Primary prevention of osteoporosis may be considered as any preemptive actions to enhance bone health prior to the rapid onset of bone loss and/or deterioration of bone mass architecture. It is known that a chronic disease will never progress to its clinical stages in an individual if addressed early. Given that, the main aim of primary prevention is to modify or alter the course of risk exposure, the biological plausibility of current conventional approach to prevention of osteoporosis may not be fully justified. For bone health promotion purposes, premenopausal women should hence, be rightly perceived as the large proportion of the population with a small risk exposure but with the potential to generate many osteoporosis cases in the near future. The premise for the present model which proposes concise osteoporosis prevention among currently healthy premenopausal women is the reduction in the propensity for bone health compromise to the eventual point of fragility fracture in future. It is thought that targeting of primary prevention with the aid of lifestyle exercise will favourably impact the disease process such that the hypothetical 3-5% gains [26,29] in bone mass during the premenopausal years would consolidate the gains in bone health promotion efforts during the children/adolescent stage and hence delay the time before the fracture threshold range is reached later in the postmenopausal years.

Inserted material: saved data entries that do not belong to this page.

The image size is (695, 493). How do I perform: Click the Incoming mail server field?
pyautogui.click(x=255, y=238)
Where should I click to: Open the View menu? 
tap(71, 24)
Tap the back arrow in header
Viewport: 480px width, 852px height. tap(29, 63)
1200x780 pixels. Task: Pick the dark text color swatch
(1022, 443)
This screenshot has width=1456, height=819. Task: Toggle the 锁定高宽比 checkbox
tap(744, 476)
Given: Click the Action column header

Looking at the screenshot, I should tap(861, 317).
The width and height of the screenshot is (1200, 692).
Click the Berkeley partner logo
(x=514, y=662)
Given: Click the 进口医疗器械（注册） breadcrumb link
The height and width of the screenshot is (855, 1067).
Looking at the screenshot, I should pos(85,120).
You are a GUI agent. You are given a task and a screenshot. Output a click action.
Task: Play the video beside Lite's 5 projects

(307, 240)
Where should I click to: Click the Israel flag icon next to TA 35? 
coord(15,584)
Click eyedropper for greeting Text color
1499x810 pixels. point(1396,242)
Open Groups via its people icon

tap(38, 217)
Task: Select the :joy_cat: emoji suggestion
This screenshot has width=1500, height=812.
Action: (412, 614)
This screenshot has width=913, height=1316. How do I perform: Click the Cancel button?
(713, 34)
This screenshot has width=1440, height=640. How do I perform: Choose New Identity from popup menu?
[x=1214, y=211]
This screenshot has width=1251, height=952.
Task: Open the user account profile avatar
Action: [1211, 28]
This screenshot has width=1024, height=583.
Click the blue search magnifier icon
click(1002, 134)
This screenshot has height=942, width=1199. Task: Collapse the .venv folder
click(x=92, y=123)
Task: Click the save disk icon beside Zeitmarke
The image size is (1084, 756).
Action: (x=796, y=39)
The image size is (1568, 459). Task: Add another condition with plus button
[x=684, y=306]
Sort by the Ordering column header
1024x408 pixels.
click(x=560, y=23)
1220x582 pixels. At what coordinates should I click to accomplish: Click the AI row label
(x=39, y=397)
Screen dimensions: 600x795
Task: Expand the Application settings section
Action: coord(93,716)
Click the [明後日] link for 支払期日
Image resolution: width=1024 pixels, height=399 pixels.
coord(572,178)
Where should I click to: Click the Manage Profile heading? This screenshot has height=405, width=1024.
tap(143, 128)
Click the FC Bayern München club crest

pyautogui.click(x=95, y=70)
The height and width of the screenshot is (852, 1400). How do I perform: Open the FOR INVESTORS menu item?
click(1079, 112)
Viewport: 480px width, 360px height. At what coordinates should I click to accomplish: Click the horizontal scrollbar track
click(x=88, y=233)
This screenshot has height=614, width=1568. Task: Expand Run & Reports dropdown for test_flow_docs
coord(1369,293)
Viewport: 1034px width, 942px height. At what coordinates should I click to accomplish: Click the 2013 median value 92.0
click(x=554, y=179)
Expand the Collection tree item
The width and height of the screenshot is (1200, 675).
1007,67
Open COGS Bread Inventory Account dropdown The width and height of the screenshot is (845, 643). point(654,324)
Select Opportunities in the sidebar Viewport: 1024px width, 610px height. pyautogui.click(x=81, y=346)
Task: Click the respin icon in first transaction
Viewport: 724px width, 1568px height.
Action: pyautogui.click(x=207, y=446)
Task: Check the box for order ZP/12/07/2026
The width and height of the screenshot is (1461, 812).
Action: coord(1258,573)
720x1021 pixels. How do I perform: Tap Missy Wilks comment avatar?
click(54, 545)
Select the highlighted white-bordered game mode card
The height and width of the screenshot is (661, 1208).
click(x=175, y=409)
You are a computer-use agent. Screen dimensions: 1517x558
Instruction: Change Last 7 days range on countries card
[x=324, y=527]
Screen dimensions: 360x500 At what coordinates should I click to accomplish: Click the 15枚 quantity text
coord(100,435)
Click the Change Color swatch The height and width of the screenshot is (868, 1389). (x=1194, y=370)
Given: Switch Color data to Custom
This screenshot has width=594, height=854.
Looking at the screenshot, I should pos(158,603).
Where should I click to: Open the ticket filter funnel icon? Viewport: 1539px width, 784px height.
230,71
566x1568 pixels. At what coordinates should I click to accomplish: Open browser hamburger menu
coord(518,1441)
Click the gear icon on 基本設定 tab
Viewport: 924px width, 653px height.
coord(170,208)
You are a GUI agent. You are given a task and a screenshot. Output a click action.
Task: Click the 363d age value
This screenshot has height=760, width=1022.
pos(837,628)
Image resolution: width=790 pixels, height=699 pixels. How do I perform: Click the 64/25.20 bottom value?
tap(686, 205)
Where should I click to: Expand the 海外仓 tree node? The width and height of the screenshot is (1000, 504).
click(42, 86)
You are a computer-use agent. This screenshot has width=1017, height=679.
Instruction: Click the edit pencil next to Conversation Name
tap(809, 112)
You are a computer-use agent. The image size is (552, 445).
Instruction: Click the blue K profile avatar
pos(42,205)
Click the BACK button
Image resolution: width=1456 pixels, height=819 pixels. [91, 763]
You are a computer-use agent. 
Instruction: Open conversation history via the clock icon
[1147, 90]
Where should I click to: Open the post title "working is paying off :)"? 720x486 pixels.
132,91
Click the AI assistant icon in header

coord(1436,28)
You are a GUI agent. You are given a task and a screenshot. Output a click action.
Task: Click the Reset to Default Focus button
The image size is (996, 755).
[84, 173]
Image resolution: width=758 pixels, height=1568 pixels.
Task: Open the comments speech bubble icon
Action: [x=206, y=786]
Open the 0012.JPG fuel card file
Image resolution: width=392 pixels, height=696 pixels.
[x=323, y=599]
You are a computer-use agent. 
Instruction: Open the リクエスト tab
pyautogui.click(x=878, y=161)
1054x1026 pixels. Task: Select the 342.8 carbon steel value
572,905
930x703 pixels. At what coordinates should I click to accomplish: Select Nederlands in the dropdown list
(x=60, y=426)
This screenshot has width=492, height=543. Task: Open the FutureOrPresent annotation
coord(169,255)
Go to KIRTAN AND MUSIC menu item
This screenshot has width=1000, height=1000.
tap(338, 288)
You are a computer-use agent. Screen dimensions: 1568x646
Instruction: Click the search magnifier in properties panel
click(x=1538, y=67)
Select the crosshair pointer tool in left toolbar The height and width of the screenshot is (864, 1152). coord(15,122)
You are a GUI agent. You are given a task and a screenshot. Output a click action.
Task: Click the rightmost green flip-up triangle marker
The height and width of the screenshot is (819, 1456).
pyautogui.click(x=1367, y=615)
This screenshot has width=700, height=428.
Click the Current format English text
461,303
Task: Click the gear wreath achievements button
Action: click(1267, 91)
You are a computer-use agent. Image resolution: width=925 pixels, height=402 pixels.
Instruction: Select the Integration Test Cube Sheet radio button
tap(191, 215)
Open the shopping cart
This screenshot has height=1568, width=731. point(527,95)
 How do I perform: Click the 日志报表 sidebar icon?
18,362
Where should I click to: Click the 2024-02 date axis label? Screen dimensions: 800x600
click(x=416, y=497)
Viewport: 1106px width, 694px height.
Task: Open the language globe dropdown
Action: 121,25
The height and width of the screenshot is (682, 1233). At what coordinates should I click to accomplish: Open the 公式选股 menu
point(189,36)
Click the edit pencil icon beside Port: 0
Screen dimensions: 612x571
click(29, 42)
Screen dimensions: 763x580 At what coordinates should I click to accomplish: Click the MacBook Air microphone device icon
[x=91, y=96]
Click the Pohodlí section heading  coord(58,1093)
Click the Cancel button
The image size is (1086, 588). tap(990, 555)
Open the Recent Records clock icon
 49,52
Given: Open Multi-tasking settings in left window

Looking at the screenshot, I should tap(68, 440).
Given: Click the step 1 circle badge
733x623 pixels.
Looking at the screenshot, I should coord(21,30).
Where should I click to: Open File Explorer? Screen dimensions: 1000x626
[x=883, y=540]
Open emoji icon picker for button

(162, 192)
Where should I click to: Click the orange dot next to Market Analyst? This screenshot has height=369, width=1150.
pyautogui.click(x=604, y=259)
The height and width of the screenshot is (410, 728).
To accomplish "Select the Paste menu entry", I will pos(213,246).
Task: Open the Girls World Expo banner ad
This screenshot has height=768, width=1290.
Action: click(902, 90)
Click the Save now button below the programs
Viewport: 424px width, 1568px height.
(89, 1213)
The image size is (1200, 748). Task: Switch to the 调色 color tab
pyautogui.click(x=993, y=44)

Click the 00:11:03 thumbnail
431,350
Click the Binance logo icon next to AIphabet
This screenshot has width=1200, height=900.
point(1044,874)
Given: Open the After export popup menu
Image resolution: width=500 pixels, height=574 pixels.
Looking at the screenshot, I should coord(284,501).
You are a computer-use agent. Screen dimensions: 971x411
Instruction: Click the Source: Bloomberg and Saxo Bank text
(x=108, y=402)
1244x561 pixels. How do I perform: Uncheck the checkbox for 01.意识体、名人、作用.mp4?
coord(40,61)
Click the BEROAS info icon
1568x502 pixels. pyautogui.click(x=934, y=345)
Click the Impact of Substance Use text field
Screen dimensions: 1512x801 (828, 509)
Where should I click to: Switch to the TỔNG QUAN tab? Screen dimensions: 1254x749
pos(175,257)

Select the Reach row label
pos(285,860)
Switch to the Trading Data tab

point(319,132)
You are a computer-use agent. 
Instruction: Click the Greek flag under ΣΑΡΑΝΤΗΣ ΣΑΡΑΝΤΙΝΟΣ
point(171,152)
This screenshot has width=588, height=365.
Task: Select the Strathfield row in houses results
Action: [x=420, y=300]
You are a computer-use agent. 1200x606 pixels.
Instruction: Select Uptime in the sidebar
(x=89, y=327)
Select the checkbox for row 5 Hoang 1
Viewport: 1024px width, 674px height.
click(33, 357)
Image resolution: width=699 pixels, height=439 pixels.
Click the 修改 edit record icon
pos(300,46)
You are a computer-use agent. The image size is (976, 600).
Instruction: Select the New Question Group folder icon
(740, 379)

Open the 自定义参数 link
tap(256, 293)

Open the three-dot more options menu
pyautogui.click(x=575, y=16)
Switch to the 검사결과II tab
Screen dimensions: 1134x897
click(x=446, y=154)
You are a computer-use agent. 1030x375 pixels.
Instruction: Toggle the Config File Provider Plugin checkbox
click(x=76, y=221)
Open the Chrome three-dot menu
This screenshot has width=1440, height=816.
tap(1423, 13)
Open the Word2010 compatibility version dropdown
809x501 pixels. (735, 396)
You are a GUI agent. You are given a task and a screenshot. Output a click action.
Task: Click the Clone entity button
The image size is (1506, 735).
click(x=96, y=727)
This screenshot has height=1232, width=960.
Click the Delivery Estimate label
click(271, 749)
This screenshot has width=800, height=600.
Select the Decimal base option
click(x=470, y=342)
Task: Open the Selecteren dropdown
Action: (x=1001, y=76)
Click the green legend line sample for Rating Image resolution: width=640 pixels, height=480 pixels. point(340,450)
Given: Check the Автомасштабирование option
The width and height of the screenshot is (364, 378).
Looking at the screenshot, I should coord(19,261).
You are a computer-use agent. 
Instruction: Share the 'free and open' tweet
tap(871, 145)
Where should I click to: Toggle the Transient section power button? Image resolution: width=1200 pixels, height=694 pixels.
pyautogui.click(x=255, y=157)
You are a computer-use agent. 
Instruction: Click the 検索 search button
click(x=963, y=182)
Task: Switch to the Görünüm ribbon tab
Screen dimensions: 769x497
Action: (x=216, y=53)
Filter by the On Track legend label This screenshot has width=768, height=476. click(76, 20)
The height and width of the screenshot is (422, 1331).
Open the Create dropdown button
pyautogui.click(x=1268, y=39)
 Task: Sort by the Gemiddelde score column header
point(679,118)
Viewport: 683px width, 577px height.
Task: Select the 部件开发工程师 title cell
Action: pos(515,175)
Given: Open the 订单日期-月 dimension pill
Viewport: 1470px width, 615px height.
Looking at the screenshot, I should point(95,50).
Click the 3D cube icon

The proposed approach may be applied, on individual and public health bases, to individuals defined by significant risk or presence of compromised bone health status as well as persons who will benefit from bone health promotion and osteoporosis prevention initiatives. As in the pyramidal approach to prevention of osteoporosis, the greater each individual’s commitment to engagement in tailored health promotion systems during the pre-pathogenic stages of the disease continuum (Figure 2), the longer it takes for them to reach the end stage of the continuum (if at all).
Disease prevention is cost effective as it eliminates the need for the high cost implications (both human and financial) of diagnostic testing and therapy . Current case finding strategies and disease risk profiling among post-menopausal adults should be rightly considered as secondary prevention of fragility fractures. The window of opportunity for optimal bone health during the premenopausal years needs to be maximised. Research, guidelines and policy efforts may now be rightly orientated towards primary prevention of osteoporosis among pre-menopausal adults as well as primordial prevention in neonates through adolescence. Incorporation of prototypes of feasible and specified lifestyle exercise prescriptions into population-based prevention strategies among the premenopausal age group may potentially address the economic health challenges of quality and costs, as well as reduce health burden associated with the incidence and prevalence of osteoporosis.